So, this is what I want to address in today’s post. First, how you can write more effective quiz questions; and second, how you can better time the delivery of your quizzes to measure the true retention of the learning content.
Anatomy of a Quiz Question
Before we talk specifics about improving your quiz questions, I’d like to cover some information that I believe most people, especially new eLearning professionals, are unaware of.
Up until a few years ago, I had no idea that there was a science behind the structure of a quiz question. I found this to be so interesting, as it told me that there was a methodology for writing quiz questions, just like there is a methodology for everything else that we do. What I mean by this, is that there’s industry recognized standards, methodologies or practices for most of the things that we do (i.e., instructional design, slide design, etc.); but, we rarely hear anything about standards for writing quiz questions. At the time, I knew that my questions could be better, but I had no idea where to start – until I was presented with the below information, which switched on the light bulb in my head.
For the most part, all quiz questions have these simple elements in common:
As you can see, the structure of a standard quiz question is pretty simple. You have the question stem, the options, the distractors and the answer. For the most part, this basic structure applies to almost any question type and it’s the foundation of understanding how we use each of these components together to write strong quiz questions.
Writing the Question
Obviously, the most important aspect of any quiz, are the questions. What questions you decided to include and how they’re written are very important. Here are few basic rules for writing better quiz questions…
1. Only write questions that support the learning objectives.
It’s imperative that you only write questions that relate back to and support the learning objectives of the course. Often times, we like to litter our quizzes with “filler” questions that don’t really accomplish anything.
For example, you’re developing a course on Professional Communications in the Workplace, and in the introduction you provided some fun statistics about how the methods we use to communicate with each other are ever changing. You might think it to write a fun quiz question about one of these statistics; however, you should stop and ask yourself if that question supports and directly relates back to a learning objective or not.
Although this question might tell you whether or not the learner was listening to your course, it’s not relevant to learner’s professional communications skills and serves no real purpose in helping you evaluate the knowledge of the learner. You should not include this question in your quiz.
2. Keep the questions clear and simple. Never try to trick the learner.
Have you ever taken a test or a quiz where you had to stop and slowly reread the question (sometimes out loud) three or four times before you understood what was actually being asked? If so, I’m sure you’ll agree with me when I say that I hate these types’ questions! Also, it should come as no surprise that our learners also hate these types of questions. For this reason, you should never try write confusing or trick questions. If the purpose of a quiz is to measure the knowledge of the learner, you never want a learner to get the question wrong because the question was too confusing.
Keep the questions simple and edit, edit, edit. The question should be as simple as possible and contain only the necessary information – remove anything and everything that’s not needed to answer the question.
Also, on this same note, stay away from any questions that start with “What is not…” or, “Which of the following is not…” Let’s be honest, I hate these types of questions, you hate these types of questions, and so do our learners.
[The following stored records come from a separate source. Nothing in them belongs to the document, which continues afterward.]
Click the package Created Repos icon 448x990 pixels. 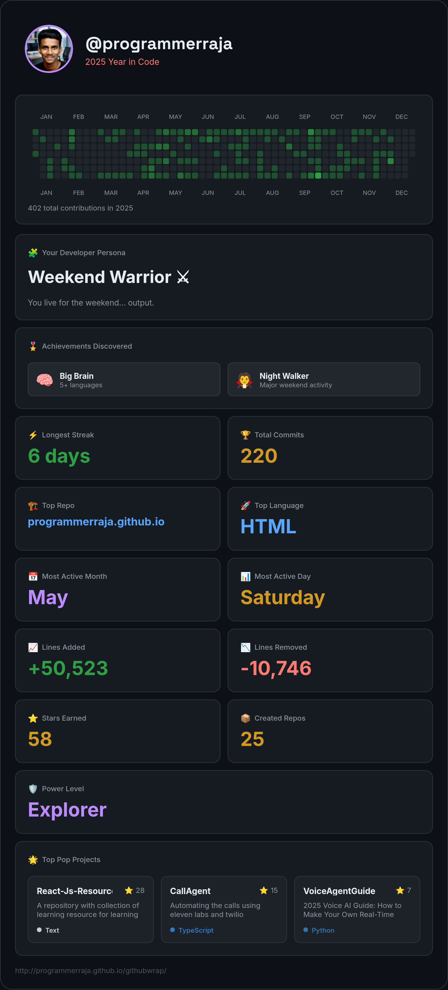click(x=245, y=718)
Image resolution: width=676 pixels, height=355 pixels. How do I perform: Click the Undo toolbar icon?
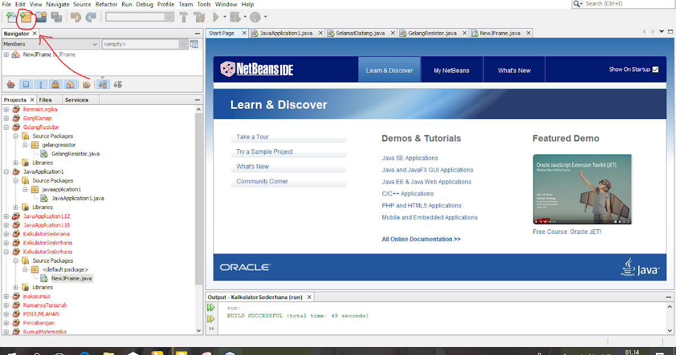[75, 17]
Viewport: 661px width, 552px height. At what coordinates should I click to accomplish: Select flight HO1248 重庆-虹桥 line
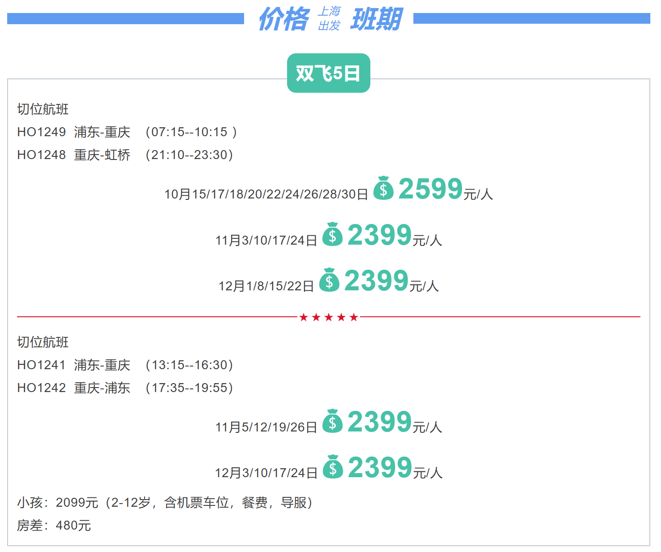coord(125,155)
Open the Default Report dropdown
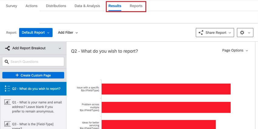 click(36, 32)
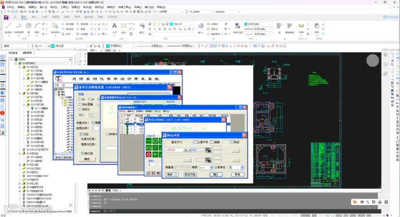
Task: Open the 标注(N) menu in menu bar
Action: [87, 7]
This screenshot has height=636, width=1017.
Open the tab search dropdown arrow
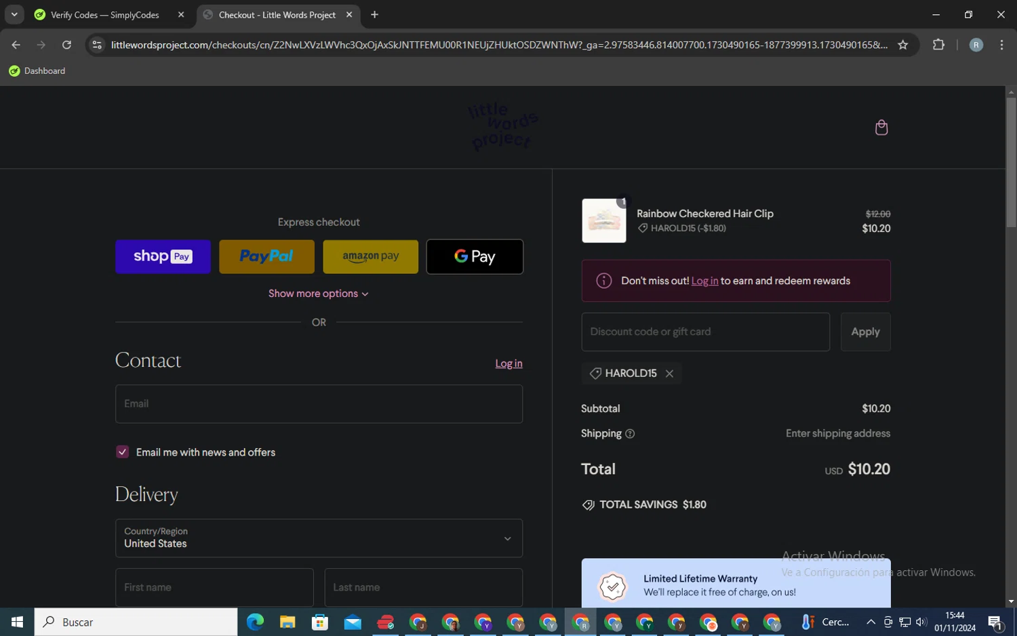click(14, 14)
They only serve to confuse people.
3. Use ‘true/false’ questions as minimally as possible.
Although many people may disagree with this, it’s my opinion that when writing quiz questions, you should stay away from true/false questions as much as possible. These types of questions may be easy to write when compared to other types of questions; however, they don’t do much in the way to testing the learner’s knowledge. When the learner has a 50/50 shot at getting the right answer, they’re more likely to simply guess the answer and move on. This could easily skew your measurements.
Writing the Options
Now, this may come as a bit of a surprise, but the hardest part of writing any quiz, is writing the options. The options can easily make or break your entire quiz. I can say from experience, I’ve had instances where I’ve spent more time trying to come up with the right options, than I did writing my first draft of narration. As I mentioned in a previous blog post, on one particular project, a business partner and I spent a full three days working on a simple 20 question test – most of this time was spent writing the options.
Here are a few basic rules for writing the options for your quiz questions:
1. The distractors must be plausible.
Recall the “distractors” from the above graphic showing the anatomy of a quiz question. When developing the various options for a quiz question, the distractors are just as important as the correction answer – and sometimes, even more important than the question itself. It is the distractors that will truly test the learner’s knowledge and help you develop accurate measurements.
When you’re developing a quiz question, and it comes time for you to write the options, take your time to only develop distractor options that are plausible. This means that each of the distractors must be something that could actually happen as a result of the question. You want to stay as “true to life” as possible.
When you have a quiz question littered with implausible distractors, it allows the learner to easily guess the correct answer with little knowledge of the content. It is these implausible answers that we call: “throwaway answers.”
2. Keep each of the options the same length.
As humans, when we look at something, our brains look for patterns and other visual cues to help us process the information. When it comes to our quiz questions and options, we can easily give away the correct answer simply by the length of the options.
For example, how many times have you taken a quiz and the correct answer was either the longest/most complicated or shortest/simplest answer out of each of the options? This happens all the time and can be very damaging to the success of a quiz, as it may allow a learner to successfully guess the correct answer without even reading the question.
3. Avoid ‘all of the above’ and ‘none of the above.’
As I mentioned earlier, never try to confuse your learners or give away the answer. Typically, if a learner come across a question that has either of the options for ‘all of the above’ or ‘none of the above,’ one of two things will happen; they will ether feel this is a trick question, or it will give away the correct answer.
If you need to ask a question that has multiple correct answers, try using a multiple-select question instead.
Timing the Delivery of your Quizzes
Lastly, I’d like to briefly share my thoughts on how to better time the delivery of your quizzes and how it relates to capturing measurable results.
As I mentioned in the beginning of this post, the most common “quizzing philosophy,” is to include a quiz at the end of the course. Sometimes this is your only option; however, my issue with this is that you’re only really testing the learner on the information that’s been freshly stored in their short-term memory. With this method of testing, you really have no indicator of what’s being retained for long-term memory; and more importantly, what’s later being applied on the job.
I believe, if you really want to measure the true effectiveness of your training, you should wait to test the learner until after they’ve had a time to process and apply the information. I don’t believe there needs to be an exact time frame for how long you wait; however, when you do finally test the learner on the content, the long-term effectiveness of the training should better reflect in test results.
The information you obtain through this can help you in a few different ways:
- First, you’ll know whether or not the training was effective and what information was retained for the long-term.
- And secondly, if you find that the learner scores low on the test, this may also be an indicator that the information wasn’t relevant to their job (which speaks to bigger issues needing to be resolved in the initial needs analysis).
By taking the time to analyze this information, you’ll be much better prepared to draw hard-conclusions regarding the true business impact your training has offered.
Writing good quiz questions doesn’t have to be a chore; however, if you use any type of quizzing features in your eLearning courses, you should really take the time to figure out why you’re using them and how you can make them better work for you.
Remember, the purpose of a quiz should be to help you create a measurement of the learner’s knowledge. If you’re using a quiz solely to add more interactivity, I’d highly suggest finding a different method to create learner interaction.
However, if you use the tips I provided above, I think you can have your cake and eat it too – obtaining measurable results and improving the overall learning experience.